**What is expected:** When the line with "You are a computer-use" appears below, start repeating lines exactly, and keep going through the line with "Instruction: Click the Email field in row 2"; add nothing outside that span.

**Material provided:**
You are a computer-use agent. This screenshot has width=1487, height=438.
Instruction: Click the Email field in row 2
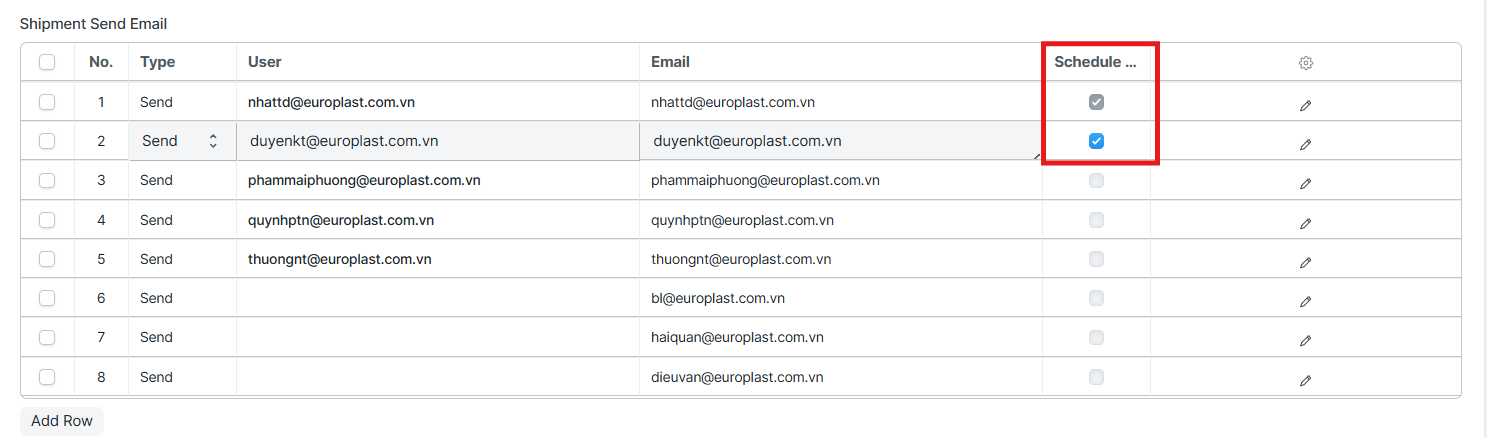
--
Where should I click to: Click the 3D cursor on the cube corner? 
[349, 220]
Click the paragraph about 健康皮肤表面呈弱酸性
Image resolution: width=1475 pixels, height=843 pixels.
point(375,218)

**Completed task:**
You are a computer-use agent. This screenshot has width=1487, height=438.
Instruction: Click the Email field in row 2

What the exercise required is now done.